Action space: Discrete(2)
Observation space: Box([-4.8000002e+00 -3.4028235e+38 -4.1887903e-01 -3.4028235e+38], [4.8000002e+00 3.4028235e+38 4.1887903e-01 3.4028235e+38], (4,), float32)


# Building Blocks

Setting up the QNetwork with a simple 3-layer NN with 10k parameters.

In [13]:
class QNetwork(nn.Module):
    def __init__(self, num_obs, num_actions):
        super().__init__()

        self.net = nn.Sequential(
            nn.Linear(num_obs, 120),
            nn.ReLU(),
            nn.Linear(120, 84),
            nn.ReLU(),
            nn.Linear(84, num_actions),
        )

    def forward(self, x):
        return self.net(x)
    
net = QNetwork(num_obs = 4, num_actions = 2)
num_params = sum(p.numel() for p in net.parameters())
print(f"Parameters: {num_params}")


Parameters: 10934


Defining the replay buffer. Thought the add function was neat since it slices off old elements. 
Since using mps, need to tensorify the 5 returned arrays.

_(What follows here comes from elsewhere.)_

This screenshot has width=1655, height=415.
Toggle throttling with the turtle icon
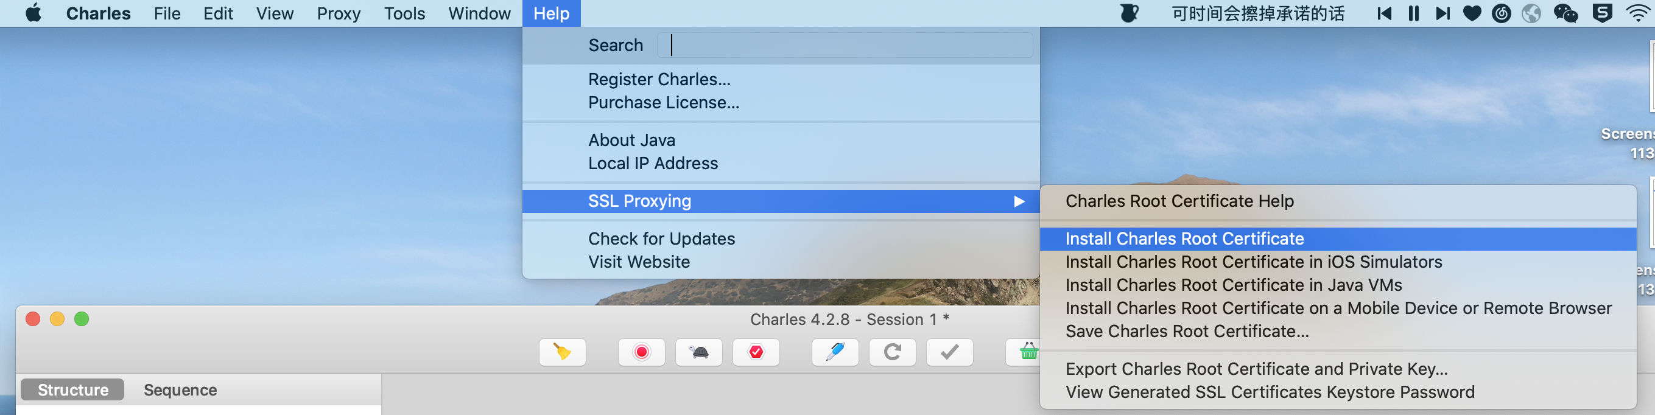pyautogui.click(x=698, y=352)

I'm curious much the capacity affects the rate of catastrophic forgetting. Maybe exponential decay?

In [14]:
class ReplayBuffer:

    rng: np.random.Generator

    def __init__(self, obs_shape, action_shape, capacity, seed):
        self.obs_shape = obs_shape
        self.action_shape = action_shape
        self.capacity = capacity
        self.seed = seed

        # obs, actions, rewards, next_obs, terminated
        self.obs = np.empty((0, *self.obs_shape), dtype = np.float32)
        self.actions = np.empty((0, *self.action_shape), dtype = np.float32)
        self.rewards = np.empty(0, dtype = np.float32)
        self.next_obs = np.empty((0, *self.obs_shape), dtype = np.float32)
        self.terminated = np.empty(0, dtype = bool)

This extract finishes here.